Então, o que está realmente a acontecer aqui? Basicamente, o stablecoin staking permite-lhe colocar o seu USDT, USDC ou activos semelhantes em plataformas que os utilizam para concessão de empréstimos, arbitragem ou DeFi protocols. Recebe-se um retorno percentual por bloquear as suas stablecoins. Isto é diferente do staking tradicional porque não está a validar blocos — está apenas a fornecer liquidez que as plataformas utilizam.

O atractivo é bastante claro. Ao contrário de Bitcoin ou Ethereum, as stablecoins não oscilam drasticamente de preço, por isso os seus ganhos são previsíveis. Não há necessidade de equipamento de mineração caro. Também pode começar com montantes pequenos, o que explica por que atraiu tantos investidores de retalho. É acessível, simples e encaixa bem numa carteira diversificada.

Mas é aqui que as pessoas muitas vezes passam por cima da parte importante — existem riscos reais que vale a pena levar a sério. Primeiro, há risco de contraparte. A plataforma que detém as suas stablecoins pode ser pirateada, mal gerida ou entrar em colapso. Já vimos isto acontecer antes. Em segundo lugar, a incerteza regulatória ainda é uma questão. Os governos ainda estão a descobrir como lidar com empréstimos em cripto e produtos de rendimento, por isso as regras podem mudar de um dia para o outro. Terceiro, o risco de crédito — se a plataforma emprestar as suas stablecoins e os mutuários incumprirem, fica exposto.

Existe também algo em que as pessoas não pensam o suficiente: apesar de as stablecoins estarem indexadas ao fiat, continuam sujeitas à inflação dessa moeda. Se o dollar inflacionar, o seu poder de compra real proveniente dos rendimentos do staking diminui, na prática, de verdade. Está a receber mais tokens, mas eles valem menos.

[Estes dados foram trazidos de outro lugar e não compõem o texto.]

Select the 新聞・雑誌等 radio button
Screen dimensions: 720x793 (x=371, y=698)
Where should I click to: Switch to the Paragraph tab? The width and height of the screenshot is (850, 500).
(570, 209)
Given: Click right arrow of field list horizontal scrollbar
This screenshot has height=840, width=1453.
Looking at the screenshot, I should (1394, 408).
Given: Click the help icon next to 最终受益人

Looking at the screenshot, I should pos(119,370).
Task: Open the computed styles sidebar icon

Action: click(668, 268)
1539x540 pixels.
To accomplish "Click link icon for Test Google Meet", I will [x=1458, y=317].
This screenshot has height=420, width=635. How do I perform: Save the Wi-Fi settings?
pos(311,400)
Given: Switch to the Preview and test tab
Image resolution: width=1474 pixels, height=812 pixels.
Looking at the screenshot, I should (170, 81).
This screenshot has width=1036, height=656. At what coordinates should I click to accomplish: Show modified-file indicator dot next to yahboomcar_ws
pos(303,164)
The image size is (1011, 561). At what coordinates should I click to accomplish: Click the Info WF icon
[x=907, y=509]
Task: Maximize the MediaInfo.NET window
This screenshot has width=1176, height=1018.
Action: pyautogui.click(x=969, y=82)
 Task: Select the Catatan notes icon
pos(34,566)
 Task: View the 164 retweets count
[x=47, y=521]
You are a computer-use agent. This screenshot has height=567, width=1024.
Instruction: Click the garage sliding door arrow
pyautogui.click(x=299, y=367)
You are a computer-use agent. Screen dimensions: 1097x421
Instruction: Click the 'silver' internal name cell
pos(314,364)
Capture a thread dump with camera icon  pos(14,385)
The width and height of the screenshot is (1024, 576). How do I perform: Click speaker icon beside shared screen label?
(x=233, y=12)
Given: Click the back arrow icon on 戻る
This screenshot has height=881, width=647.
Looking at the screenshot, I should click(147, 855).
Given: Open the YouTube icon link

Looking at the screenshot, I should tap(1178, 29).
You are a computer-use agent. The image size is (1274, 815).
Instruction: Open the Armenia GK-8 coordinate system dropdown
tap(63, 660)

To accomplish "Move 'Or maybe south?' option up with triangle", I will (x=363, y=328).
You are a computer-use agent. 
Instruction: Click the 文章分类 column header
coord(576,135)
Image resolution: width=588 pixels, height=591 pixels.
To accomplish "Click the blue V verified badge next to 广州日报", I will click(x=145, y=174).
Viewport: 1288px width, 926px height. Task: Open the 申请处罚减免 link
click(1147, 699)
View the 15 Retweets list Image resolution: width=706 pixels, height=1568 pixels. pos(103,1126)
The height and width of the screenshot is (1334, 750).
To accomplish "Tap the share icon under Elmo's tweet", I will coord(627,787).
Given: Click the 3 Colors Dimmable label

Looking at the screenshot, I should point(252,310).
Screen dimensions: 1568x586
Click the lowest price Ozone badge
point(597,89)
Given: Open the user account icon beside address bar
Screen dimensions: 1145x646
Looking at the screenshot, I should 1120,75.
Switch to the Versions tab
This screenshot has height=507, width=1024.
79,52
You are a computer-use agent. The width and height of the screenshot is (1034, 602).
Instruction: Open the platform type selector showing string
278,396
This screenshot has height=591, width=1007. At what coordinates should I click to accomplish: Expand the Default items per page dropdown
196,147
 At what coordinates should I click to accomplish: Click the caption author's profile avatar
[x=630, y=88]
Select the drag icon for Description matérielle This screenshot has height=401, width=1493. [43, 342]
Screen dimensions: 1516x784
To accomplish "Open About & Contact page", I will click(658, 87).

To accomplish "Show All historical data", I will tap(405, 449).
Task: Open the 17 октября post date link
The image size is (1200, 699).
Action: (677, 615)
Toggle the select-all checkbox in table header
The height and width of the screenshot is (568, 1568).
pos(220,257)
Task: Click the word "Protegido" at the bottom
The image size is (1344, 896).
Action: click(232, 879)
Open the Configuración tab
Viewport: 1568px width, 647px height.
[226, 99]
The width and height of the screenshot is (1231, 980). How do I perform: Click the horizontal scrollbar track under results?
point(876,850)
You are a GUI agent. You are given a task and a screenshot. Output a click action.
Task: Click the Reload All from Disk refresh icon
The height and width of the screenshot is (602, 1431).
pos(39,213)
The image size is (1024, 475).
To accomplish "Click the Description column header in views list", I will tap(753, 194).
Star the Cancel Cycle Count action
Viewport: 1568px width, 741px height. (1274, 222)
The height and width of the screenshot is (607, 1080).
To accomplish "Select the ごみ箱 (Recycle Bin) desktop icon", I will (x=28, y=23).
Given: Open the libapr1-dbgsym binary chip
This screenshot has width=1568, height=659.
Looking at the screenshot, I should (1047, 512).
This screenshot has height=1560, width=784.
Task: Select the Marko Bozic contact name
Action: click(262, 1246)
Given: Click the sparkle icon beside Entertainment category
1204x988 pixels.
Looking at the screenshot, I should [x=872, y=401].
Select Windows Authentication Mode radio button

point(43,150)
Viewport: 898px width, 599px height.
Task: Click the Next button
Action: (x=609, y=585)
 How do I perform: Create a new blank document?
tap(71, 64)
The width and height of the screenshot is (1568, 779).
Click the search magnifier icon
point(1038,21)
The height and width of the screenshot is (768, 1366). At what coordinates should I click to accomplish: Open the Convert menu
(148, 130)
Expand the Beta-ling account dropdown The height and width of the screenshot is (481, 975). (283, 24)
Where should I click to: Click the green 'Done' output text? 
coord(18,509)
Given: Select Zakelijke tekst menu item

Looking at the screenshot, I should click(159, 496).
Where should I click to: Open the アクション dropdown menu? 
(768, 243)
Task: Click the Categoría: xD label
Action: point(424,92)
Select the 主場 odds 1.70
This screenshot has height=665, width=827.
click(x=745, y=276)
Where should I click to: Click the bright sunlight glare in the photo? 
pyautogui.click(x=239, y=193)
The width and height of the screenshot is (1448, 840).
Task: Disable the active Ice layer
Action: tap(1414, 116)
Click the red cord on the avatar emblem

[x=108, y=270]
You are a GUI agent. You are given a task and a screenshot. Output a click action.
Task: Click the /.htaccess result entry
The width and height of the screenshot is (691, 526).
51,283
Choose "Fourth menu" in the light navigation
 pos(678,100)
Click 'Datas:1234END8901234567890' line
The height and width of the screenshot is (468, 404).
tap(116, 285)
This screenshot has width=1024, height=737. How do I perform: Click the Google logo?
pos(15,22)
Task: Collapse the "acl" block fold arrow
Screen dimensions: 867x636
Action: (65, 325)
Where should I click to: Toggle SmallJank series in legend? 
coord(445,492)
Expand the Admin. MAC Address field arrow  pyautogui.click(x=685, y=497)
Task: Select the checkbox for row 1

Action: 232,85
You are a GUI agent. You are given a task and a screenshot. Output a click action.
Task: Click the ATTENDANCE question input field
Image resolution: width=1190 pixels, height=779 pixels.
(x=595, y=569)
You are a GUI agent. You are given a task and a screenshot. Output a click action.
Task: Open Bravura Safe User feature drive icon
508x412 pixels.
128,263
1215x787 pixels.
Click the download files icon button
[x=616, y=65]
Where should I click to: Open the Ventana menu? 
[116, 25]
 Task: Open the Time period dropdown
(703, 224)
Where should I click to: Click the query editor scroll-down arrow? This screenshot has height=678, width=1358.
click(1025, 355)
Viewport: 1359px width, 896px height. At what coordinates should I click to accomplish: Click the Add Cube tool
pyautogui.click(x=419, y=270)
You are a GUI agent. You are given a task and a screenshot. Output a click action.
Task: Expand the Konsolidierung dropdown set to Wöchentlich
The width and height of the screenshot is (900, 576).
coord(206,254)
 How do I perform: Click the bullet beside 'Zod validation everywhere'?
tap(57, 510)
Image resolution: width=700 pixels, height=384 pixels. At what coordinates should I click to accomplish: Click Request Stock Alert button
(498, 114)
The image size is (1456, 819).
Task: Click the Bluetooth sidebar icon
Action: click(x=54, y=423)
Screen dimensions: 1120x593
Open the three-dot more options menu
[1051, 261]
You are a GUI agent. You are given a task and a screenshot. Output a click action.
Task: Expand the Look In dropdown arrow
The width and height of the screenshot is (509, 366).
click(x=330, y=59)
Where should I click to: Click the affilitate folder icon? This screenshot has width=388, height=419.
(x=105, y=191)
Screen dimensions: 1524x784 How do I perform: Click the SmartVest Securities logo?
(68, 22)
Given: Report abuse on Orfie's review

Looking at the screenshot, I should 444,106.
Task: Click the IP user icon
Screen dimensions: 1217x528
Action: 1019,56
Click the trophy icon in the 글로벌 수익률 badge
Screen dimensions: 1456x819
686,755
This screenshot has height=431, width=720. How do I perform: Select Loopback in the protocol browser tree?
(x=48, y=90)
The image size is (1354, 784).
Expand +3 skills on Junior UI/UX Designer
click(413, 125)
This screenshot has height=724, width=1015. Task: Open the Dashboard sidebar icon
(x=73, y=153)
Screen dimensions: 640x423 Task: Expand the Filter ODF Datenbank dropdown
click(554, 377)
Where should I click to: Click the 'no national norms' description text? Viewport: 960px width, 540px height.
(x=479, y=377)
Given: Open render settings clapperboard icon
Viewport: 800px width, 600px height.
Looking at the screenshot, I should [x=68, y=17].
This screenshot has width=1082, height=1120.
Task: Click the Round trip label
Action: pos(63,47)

O panorama do staking tem agora imensas opções, desde protocolos descentralizados a plataformas centralizadas. Cada uma tem estruturas de rendimento e perfis de risco diferentes. A chave está em fazer o seu trabalho de casa sobre onde está realmente a colocar o seu dinheiro e sobre o que pode correr mal.

O stablecoin staking não vai desaparecer, mas também não é uma refeição grátis. É uma ferramenta sólida para gerar algum retorno do capital num mercado volátil, mas precisa de entrar com os olhos bem abertos para os riscos. A estabilidade é real, mas também o são as potenciais armadilhas.